Creating a Culture of Collaboration

Collaboration is almost universally believed to be a critical component of any successful organisation.  However, it's often clear that collaboration can quickly fall into the same hygiene bucket as ‘teamwork’ - so obvious it can create blind spots.


At a fundamental level collaboration is the catalyst for three critical areas: 

  • Problem solving - multiple views of the same issue can better diagnose causes and uncover new solutions

  • Efficiencies - multiple people working on a similar problem can solve it through parallel and convergent thinking

  • Culture - people who work together feel appreciated and are inspired by those around them

There are many shapes, forms and methodologies surrounding collaborative teams but most fail to acknowledge that it is both a creative practice and process. 


How to create collaboration through elevating mindset and communication: 

1.Establish what collaboration looks like in your organisation 


Mindset: no two organisations collaborate the same, nor should they.  

Communication: we need to identify and communicate with our team what collaboration means for our organisation. 


Leadership must reflect on what collaboration has already occured:

What are the successes in your company that were attributed to collaboration?

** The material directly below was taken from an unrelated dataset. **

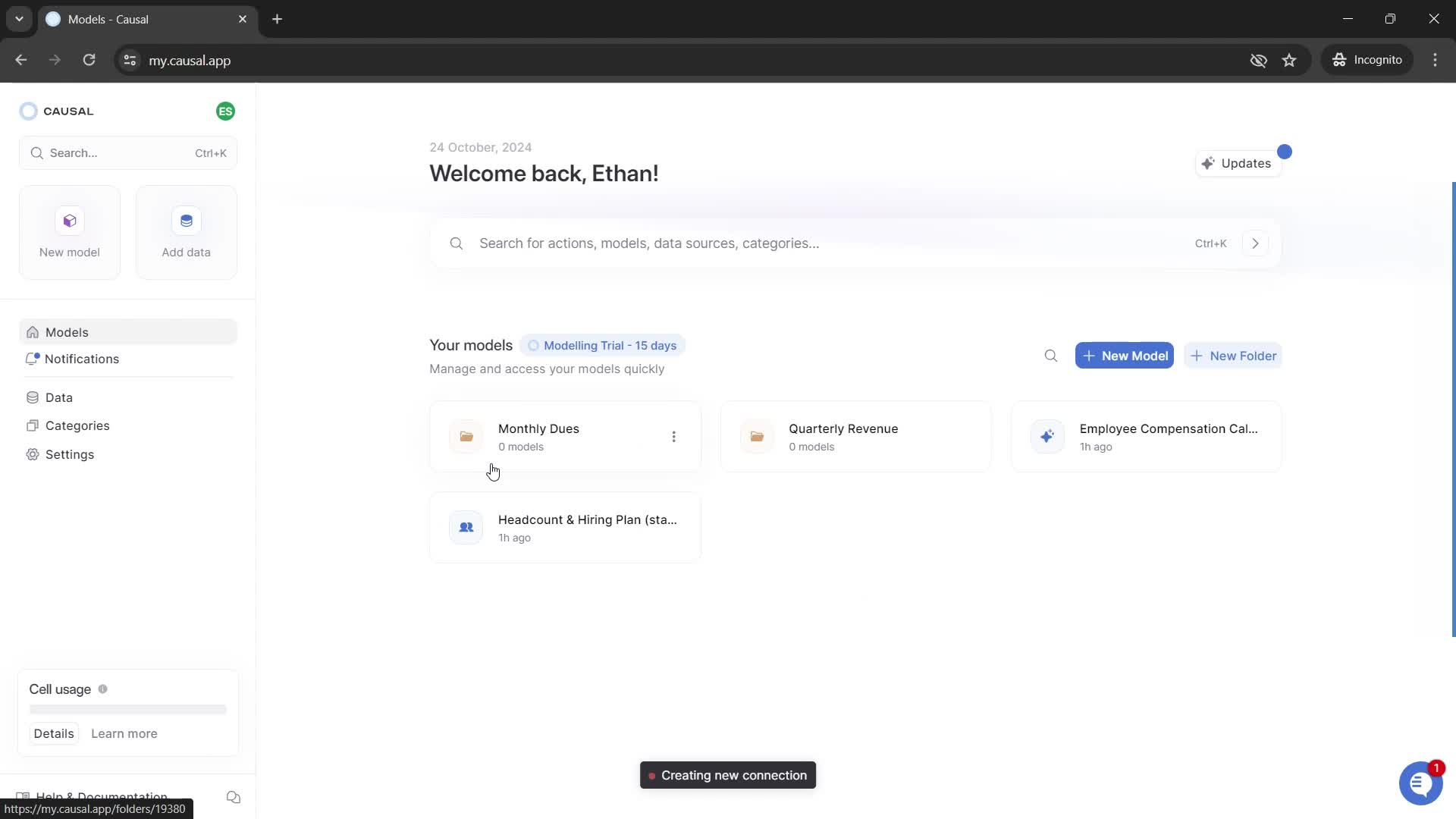This screenshot has height=819, width=1456.
Task: Select the New Model button
Action: click(1127, 355)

What were the signs? Who were the people? How did they come together? Where did it happen? Why did this happen now and not before?

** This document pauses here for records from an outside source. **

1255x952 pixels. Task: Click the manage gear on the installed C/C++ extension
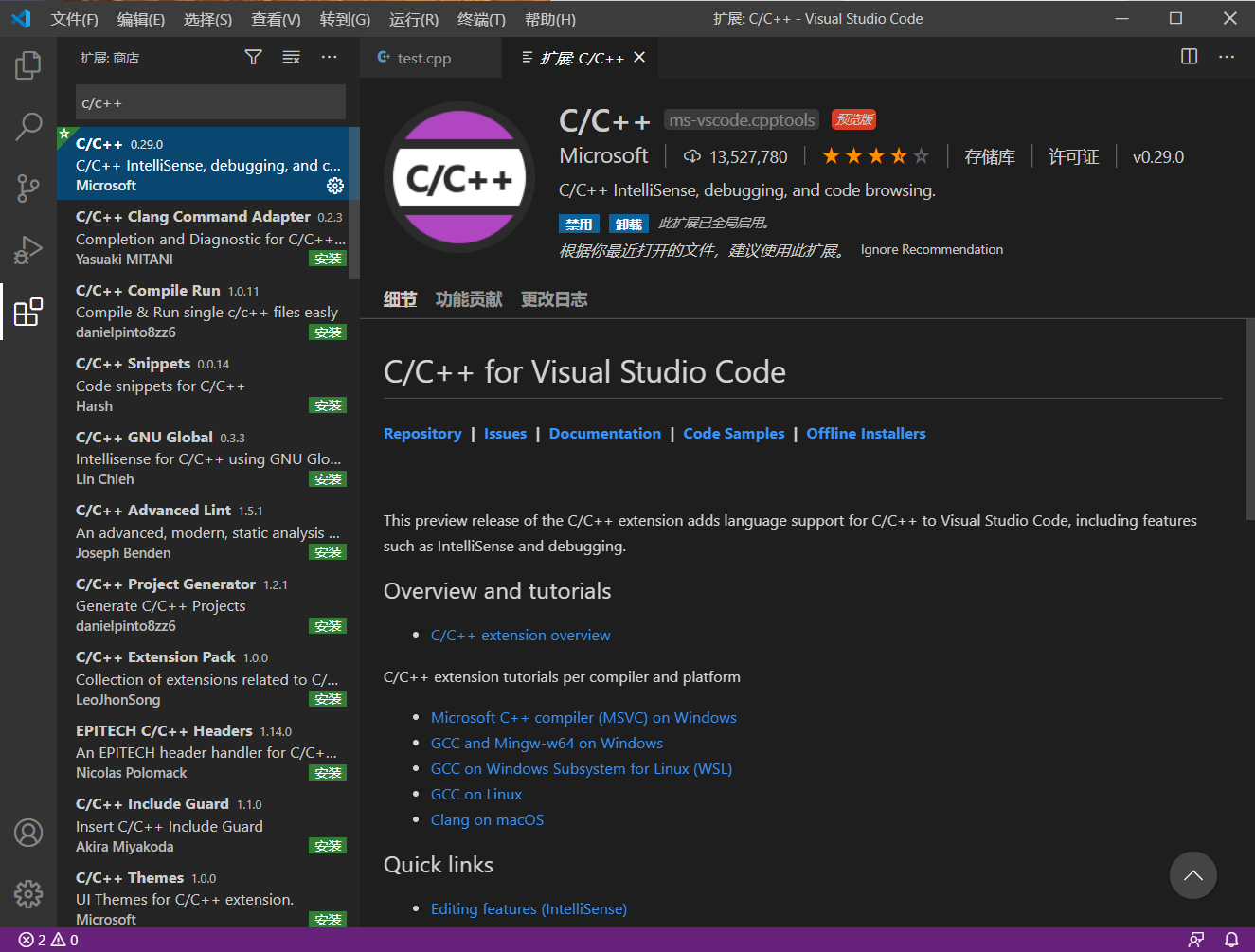coord(335,186)
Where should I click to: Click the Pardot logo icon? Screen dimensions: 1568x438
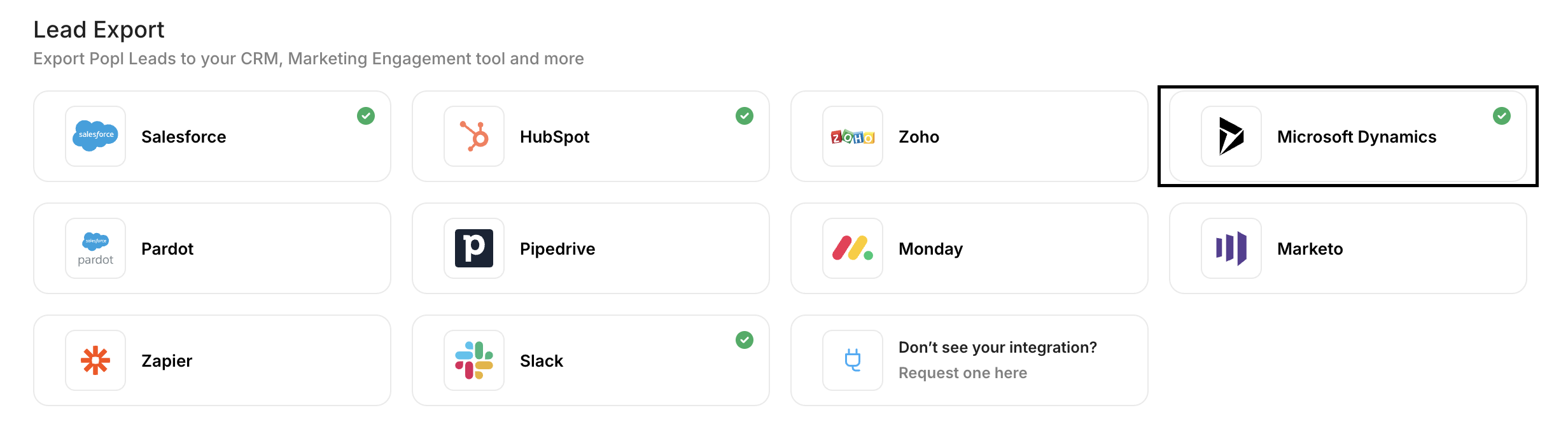tap(95, 248)
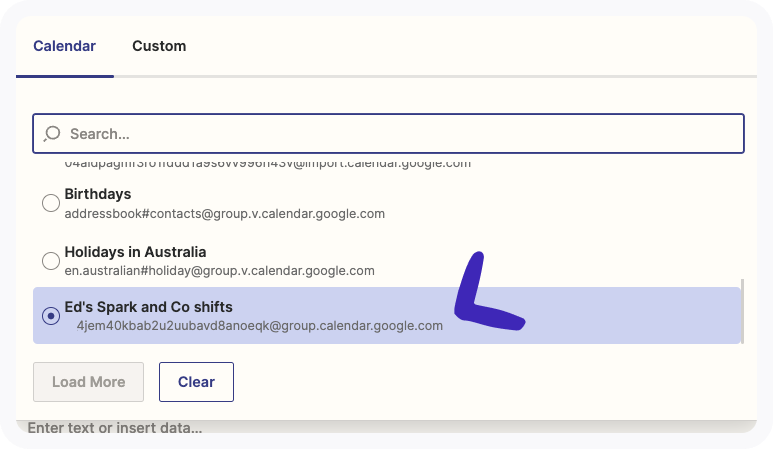The height and width of the screenshot is (449, 773).
Task: Switch to the Calendar tab
Action: coord(64,46)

These questions will quickly move your organisation from the ‘we collaborate because we use Slack or “we have 17 meetings a day” and into a realistic and practical view for leadership and teams like.

For individuals, the mindset must shift to:

What is my role and contribution? How are others supporting me? Who can I support further? What do I need to succeed?

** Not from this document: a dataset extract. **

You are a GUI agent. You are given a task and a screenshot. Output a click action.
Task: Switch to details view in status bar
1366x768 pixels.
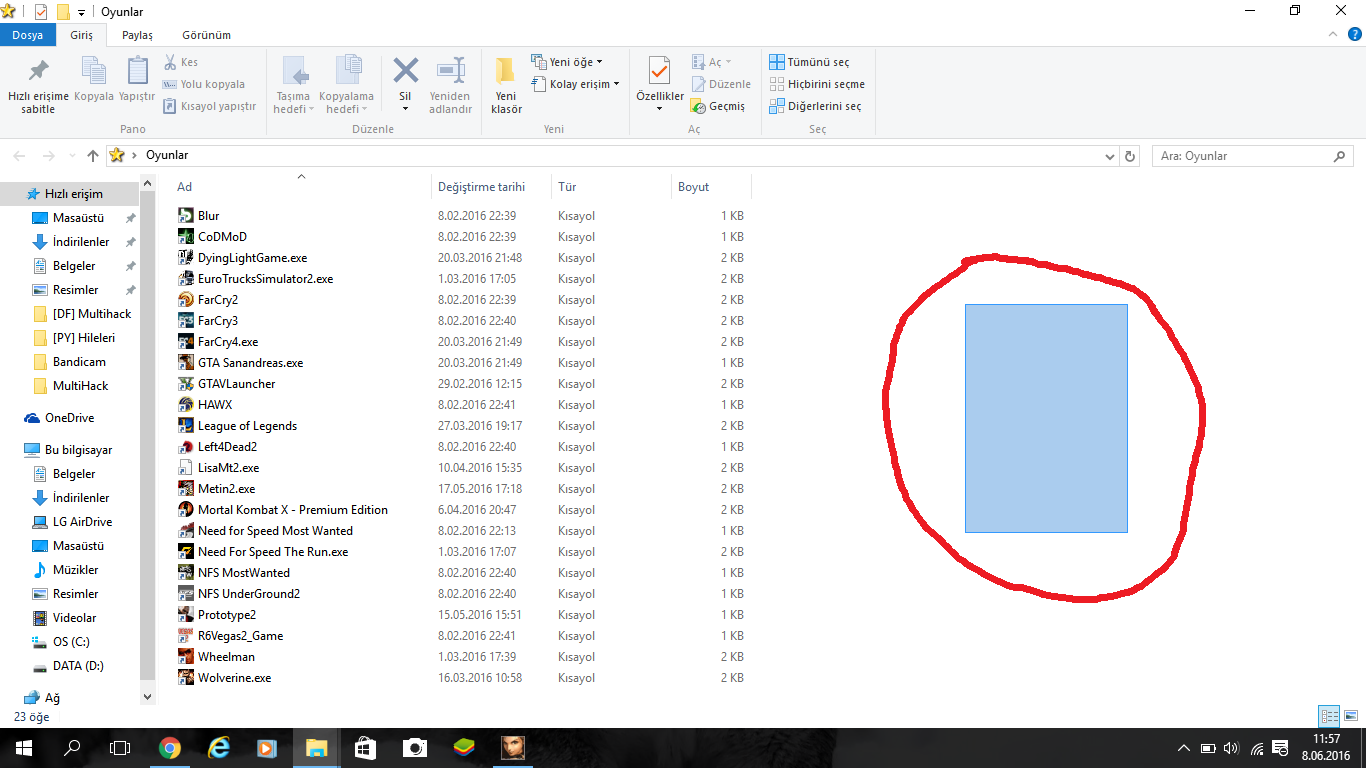pyautogui.click(x=1329, y=716)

2. Collaboration must exist concurrently with domain expertise

Mindset: roles are more important than job titles. 

Communication: how we contribute is as important as what we contribute.

Just because lots of people have an opinion, does not make them collaborators (or collaborative, more to the point).  
Developing basic project-lead roles and responsibilities ensures ownership and accountability.  These will also ensure that all aspects of expertise are utilised fully.

Be detailed - use something like a RACI chart to articulate working teams clearly.  Those who need to sign off at each stage are the gatekeepers to progress (and sanity).

More importantly, these roles, responsibilities and areas of ownership must be communicated clearly and concisely.  

Ultimately, your team members will remember the collaboration experience as much as the outcomes - how it made them feel, how challenges were overcome and how successes were celebrated.

3.Where and when are just as important as what and who

Mindset: communication determines the success and failure of collaboration. 

Communication: considered, concise and clear comms is critical to collaboration. 

Working remotely, virtually and a combination of both has meant there is an increased pressure on tools and timing for teams coming together to get things done.

Platforms - including email, Slack, Monday.com, DropBox etc. - are wonderful tools but used poorly. It's similar to  handing an angle grinder to your six-year-old, everyone is excited but something bad is bound to happen.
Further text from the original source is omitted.